La procureure de la République de Paris a indiqué que cette démarche française avait pour objectif de soutenir les proches dans leurs démarches et de faciliter la collaboration judiciaire. Une assistance psychologique et juridique, coordonnée avec l’association France Victimes, est également mise en place pour les familles touchées par le drame.

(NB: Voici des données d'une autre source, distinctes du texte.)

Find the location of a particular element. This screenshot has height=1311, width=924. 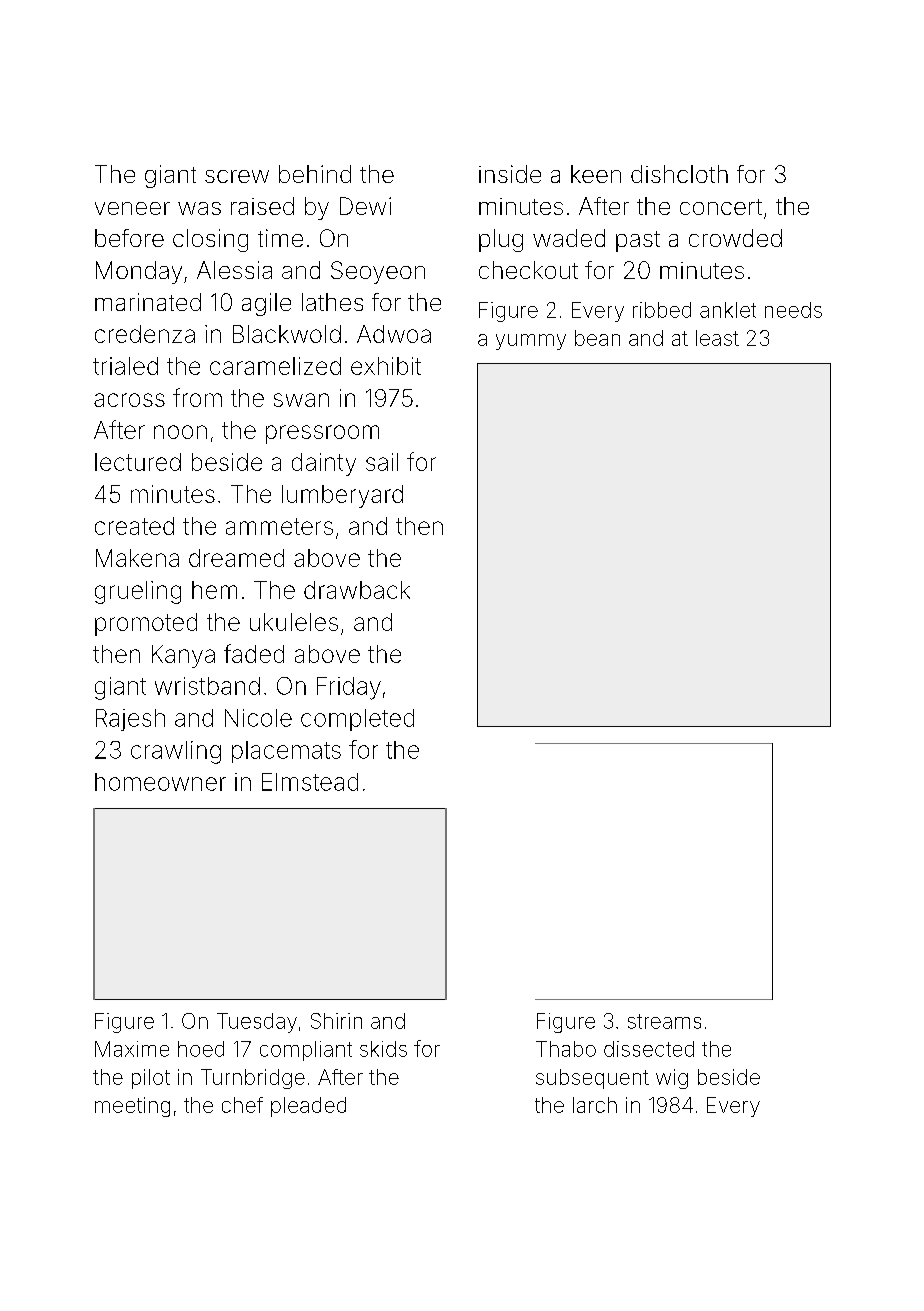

Le bilan de la catastrophe s’élève à quarante morts et cent seize blessés. Parmi les victimes figurent neuf ressortissants français décédés, dont plusieurs jeunes mineurs, ainsi que vingt-trois blessés français, selon les derniers chiffres communiqués par le Quai d’Orsay. Les autorités suisses ont, de leur côté, engagé des poursuites pénales à l’encontre des deux gérants français de l’établissement.
Cette initiative judiciaire parallèle illustre la gravité de l’événement et la mobilisation des institutions françaises pour faire la lumière sur les circonstances de cette tragédie qui a endeuillé la communauté française en cette période de fêtes.